What has made your time at UBC memorable?

I ran away from the desert, dreaming of developing a career in sustainable buildings and finally living a life that was not surrounded by dunes and going to cafes, restaurants, and concerts. But right after I applied for UBC, the Covid-19 pandemic happened! Then I got accepted to the UBC, but the program had to be delivered online. I still managed to come to Canada. Therefore, the first part of my dream came true. I started learning about waste reduction, energy savings, renewable energy systems, and resilient buildings, but I had to do it all at home. Studying at home, meeting my classmates (on Zoom), delivering group projects, being accepted to the scholar’s program, and working and studying simultaneously was very challenging for sure, but it also made my time at UBC an unforgettable experience.

UBC MEL student Ezgi Yuruk in the desert.

How are you applying the skills you learned through your studies at UBC?

I was lucky enough to land a job even before starting the third and the last term of my studies in September 2021. I am now working as a sustainability analyst at Integral Group, which provides building system design and energy analysis services to clients in North America, Europe, and Australia. As a junior sustainability analyst with the firm, my work focuses on whole-building life-cycle assessment and calculating the embodied carbon in construction projects to ensure compliance with building certifications and codes. So basically, what I do is advise designers, engineers, and clients on how to build with less carbon-intensive and more sustainable materials.

What advice would you give a student entering your degree program?

My advice to the new students would be to do all the readings in time (be prepared, there is a lot!) and network, network, network.

That one year will fly by without you even noticing it.
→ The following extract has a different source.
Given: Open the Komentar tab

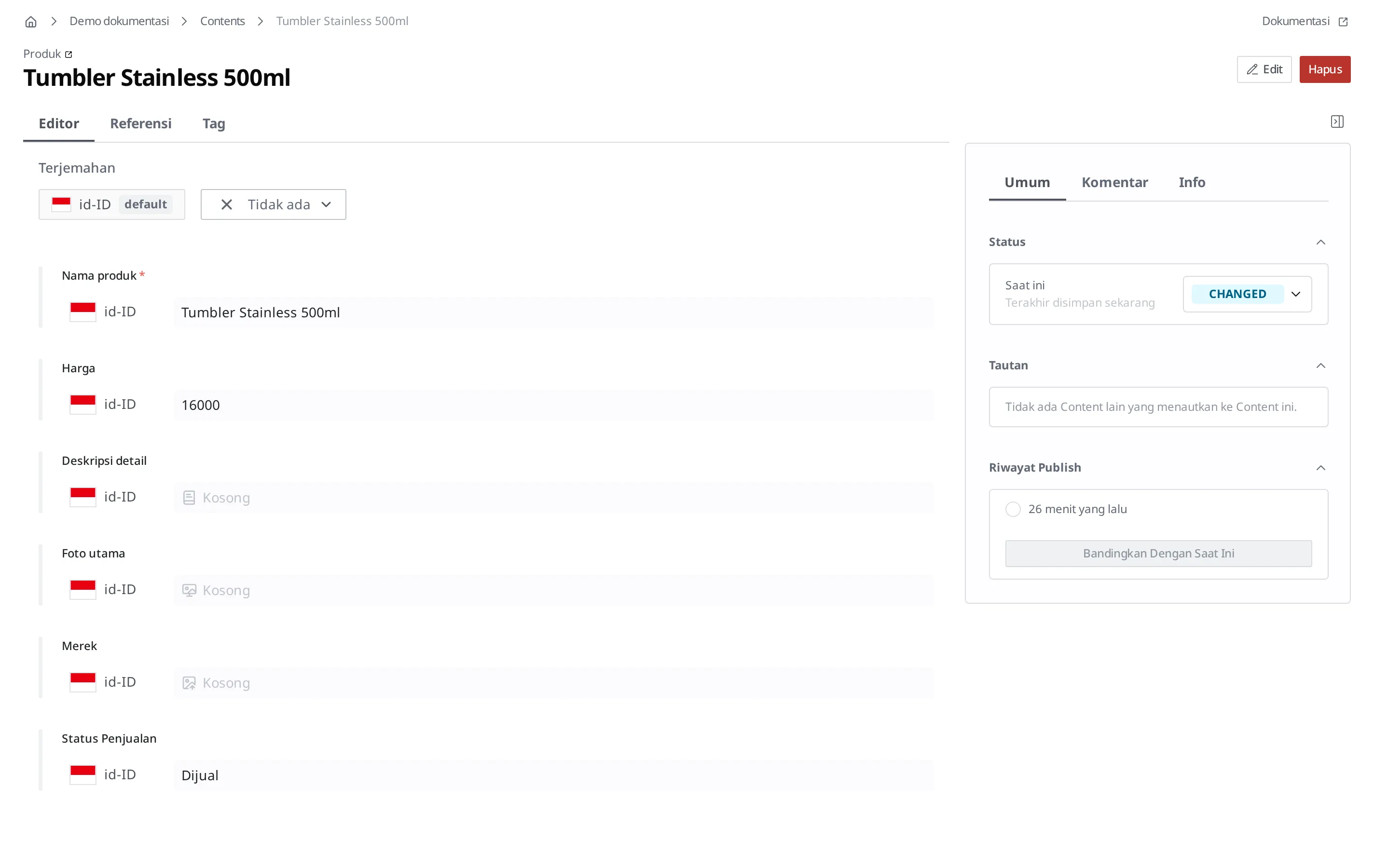Looking at the screenshot, I should click(1114, 182).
Make the best of it by getting to know your classmates that are all professionals in their field and keep in touch with the industry contacts that UBC is doing a great job bringing to you.

What are some contributions you would like to make when it comes to the future of work in your field?
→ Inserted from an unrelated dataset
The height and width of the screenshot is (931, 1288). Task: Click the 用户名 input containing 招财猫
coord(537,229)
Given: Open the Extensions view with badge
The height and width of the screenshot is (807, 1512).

As the building technologies evolve and the number of academic studies on Life Cycle Assessments increases, I want to lead the construction industry to build more sustainable and resilient buildings by making deliberate material choices, reducing the embodied and operational carbon, and being prepared for the future. Our climate is changing rapidly, and we – architects, builders, and engineers can make a difference through collaboration and hard work.